━━━ KUTIPAN TEKS ━━━

Skip to content Skip to sidebar Skip to footer

Widget Atas Posting

Utamakan Orang Tua Dari Segala Hal Yang Engkau Senangi

Gambar : Ilustrasi Orang Tua

Assalamualaikum warahmatullahi wabarakatuh

Kisah ini saya tuliskan sebagai bahan pembelajaran bagi kita semua. Bahwa janganlah kita me-nomor duakan orang tua. Maksud dari me-nomor duakan adalah menjadikan sesuatu yang kita senangi sebagai prioritas tanpa memikirkan prioritas kita kepada orang tua. Jangan sampai kita menyesal ketika Allah memanggil orang tua kita.

Kisah ini saya mulai dari awal mula pertemuan dengan salah seorang wanita. Wanita ini adalah wanita yang taat dalam agama, kenapa saya bisa katakan demikian ?

Karena sempat beberapa kali saya melakukan tes secara diam-diam kepada wanita tersebut, salah satu tes yang sering kali saya lakukan adalah dengan berpura-pura mengajaknya berjabat tangan. Ketika saya mengajak berjabat tangan, si wanita tersebut selalu menolaknya dengan alasan bukan muhrim (padahal itu hanya bagian dari tes yang saya lakukan). Saya berani melakukan tes tersebut karena kebetulan dia adalah adik kelas, yang dulunya saya ospek (dulu saya waktu ikut OSIS).

Hampir setiap hari saya sering sekali melihat dia ketika waktu sholat di masjid sekolah. Setiap waktu sholat tiba sering dia menyempatkan waktunya ke mushola sekolah untuk menunaikan kewajibannya beribadah. Nah, karena itulah saya jadi suka dengan dia.

━━━

### TUGAS YANG DIKERJAKAN
A – Menurut kutipan teks tentang mengutamakan orang tua, alasan apa yang selalu dikemukakan wanita itu ketika menolak ajakan berjabat tangan?
B – Tuliskan lanjutan kutipan teks tentang mengutamakan orang tua, dimulai setelah kalimat terakhirnya.

━━━ ITEM YANG DIBERIKAN ━━━

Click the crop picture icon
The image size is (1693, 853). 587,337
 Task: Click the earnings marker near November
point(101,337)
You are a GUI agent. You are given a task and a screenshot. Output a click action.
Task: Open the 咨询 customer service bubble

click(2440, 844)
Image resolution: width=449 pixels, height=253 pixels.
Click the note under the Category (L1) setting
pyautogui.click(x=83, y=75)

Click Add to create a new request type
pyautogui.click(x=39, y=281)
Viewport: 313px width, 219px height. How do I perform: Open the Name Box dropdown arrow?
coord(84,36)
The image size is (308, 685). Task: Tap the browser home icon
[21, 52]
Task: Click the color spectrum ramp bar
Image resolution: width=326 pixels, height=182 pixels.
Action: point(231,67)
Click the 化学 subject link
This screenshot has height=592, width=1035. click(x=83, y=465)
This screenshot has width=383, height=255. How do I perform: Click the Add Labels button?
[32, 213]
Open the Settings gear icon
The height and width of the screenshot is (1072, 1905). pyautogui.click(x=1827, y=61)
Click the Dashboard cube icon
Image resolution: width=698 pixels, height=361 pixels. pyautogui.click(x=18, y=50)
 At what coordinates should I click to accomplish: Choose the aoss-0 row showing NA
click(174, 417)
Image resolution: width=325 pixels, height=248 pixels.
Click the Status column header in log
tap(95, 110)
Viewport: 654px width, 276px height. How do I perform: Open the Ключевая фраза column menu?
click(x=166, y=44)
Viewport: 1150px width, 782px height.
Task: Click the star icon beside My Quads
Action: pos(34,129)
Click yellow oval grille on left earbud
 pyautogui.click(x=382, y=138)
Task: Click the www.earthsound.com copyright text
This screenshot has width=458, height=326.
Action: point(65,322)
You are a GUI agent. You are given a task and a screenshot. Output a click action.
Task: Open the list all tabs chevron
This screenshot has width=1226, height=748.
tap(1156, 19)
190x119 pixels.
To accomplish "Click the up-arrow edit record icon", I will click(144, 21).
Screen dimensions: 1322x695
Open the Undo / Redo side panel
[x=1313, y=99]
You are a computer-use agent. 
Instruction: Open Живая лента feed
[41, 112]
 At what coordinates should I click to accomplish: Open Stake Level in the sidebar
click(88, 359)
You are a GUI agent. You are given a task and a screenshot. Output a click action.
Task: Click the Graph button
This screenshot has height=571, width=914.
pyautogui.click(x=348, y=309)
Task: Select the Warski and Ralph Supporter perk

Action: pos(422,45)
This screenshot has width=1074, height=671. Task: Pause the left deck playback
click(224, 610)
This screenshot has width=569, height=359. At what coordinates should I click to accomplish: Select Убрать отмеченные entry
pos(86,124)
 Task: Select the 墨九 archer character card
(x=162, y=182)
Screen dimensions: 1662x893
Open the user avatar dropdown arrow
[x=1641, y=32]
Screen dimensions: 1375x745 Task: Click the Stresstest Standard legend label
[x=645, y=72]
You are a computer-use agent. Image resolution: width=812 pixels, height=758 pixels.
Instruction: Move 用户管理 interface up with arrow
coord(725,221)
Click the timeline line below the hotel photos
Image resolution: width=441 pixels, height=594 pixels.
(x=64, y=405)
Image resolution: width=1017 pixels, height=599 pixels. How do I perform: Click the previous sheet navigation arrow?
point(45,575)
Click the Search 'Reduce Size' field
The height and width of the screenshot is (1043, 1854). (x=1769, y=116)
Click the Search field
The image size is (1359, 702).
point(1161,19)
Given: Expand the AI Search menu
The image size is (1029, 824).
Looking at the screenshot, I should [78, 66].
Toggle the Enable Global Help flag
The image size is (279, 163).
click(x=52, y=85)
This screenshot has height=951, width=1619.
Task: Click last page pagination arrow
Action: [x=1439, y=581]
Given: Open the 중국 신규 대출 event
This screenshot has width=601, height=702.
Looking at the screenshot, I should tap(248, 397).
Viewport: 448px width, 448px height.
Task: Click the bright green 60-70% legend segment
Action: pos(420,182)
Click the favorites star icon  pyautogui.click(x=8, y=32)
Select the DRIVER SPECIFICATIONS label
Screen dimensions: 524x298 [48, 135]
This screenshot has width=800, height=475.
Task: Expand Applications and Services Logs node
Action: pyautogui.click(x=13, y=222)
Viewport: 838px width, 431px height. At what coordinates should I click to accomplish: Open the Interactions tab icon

━━━

### PENYELESAIAN SOAL
A – Karena bukan muhrim.

B –
Waktu terus berlalu, seiring berjalannya waktu saya mulai berani mengungkapkan perasaan saya kepada dia. Saya hanya mengungkapkan rasa kepada dia. Ternyata tanpa saya duga-duga, dia_pun juga menyukai saya. Singkatnya saya mulai mengenal dia lebih jauh lagi. Pertemuan saya dengan dia hanya sekali saja. Karena saya beranggapan bahwa jika keseringan nanti bisa muncul fitnah dan saya juga menyadari bahwa Islam melarang untuk berpacaran. Jadi saya berprinsip tidak akan berpacaran ala jahiliyah, tetapi berpacaran ala Islam (maksudnya Ta’aruf). Prosesi ta’aruf itu saya jalani selama hampir 3 tahun dan saya sudah mengenal jauh tentang wanita tersebut.

Selama 3 tahun mengenal, saya belum pernah sekali_pun memperkenalkan dia kepada kedua orang tua. Karena saya belum siap untuk menikah dengan dia. Sehingga singkatnya, saya jalani prosesi ta’aruf itu tanpa sepengetahuan siapa_pun, hanya adik saya saja yang mengetahuinya.

Oya, sebenarnya wanita yang saya sukai tersebut adalah salah satu murid dari almarhum ayah. Dahulu ayah saya berprofesi sebagai guru olahraga di SMA. Beliau adalah salah seorang guru yang sangat bijaksana. Ayahnya dahulu adalah seorang ustad dikampungnya. Sehingga wajar jika ayah memiliki pengetahuan agama yang saya sendiri belum begitu banyak mengetahuinya karena kerendahan hati dari almarhum.

Suatu saat saya pernah meminta kepada ayah untuk meng-copy video yang dia (wanita yang saya sukai) buat. Jadi disetiap akhir semester, ayah saya selalu memberikan tugas kepada murid-muridnya berupa video berhubungan dengan olahraga. Nah, karena saya ta’aruf dan jarang sekali bertemu dengan dia. Maka saya berinisiatif untuk melihatnya melalui video. Saya meminta kepada ayah tidak dengan menyebutkan nama, tetapi langsung menyebutkan kelas dengan berbagai macam alasan. Pada saat itu ayah mengatakan kepada saya, “videonya belum pada masuk semua”,”nanti kalau sudah masuk ayah kasih”. (Ayah saya mau memberikannya, karena saya beralasan akan men-share ilmu olahraga di video tersebut kepada anak-anak lain, agar dapat ditiru).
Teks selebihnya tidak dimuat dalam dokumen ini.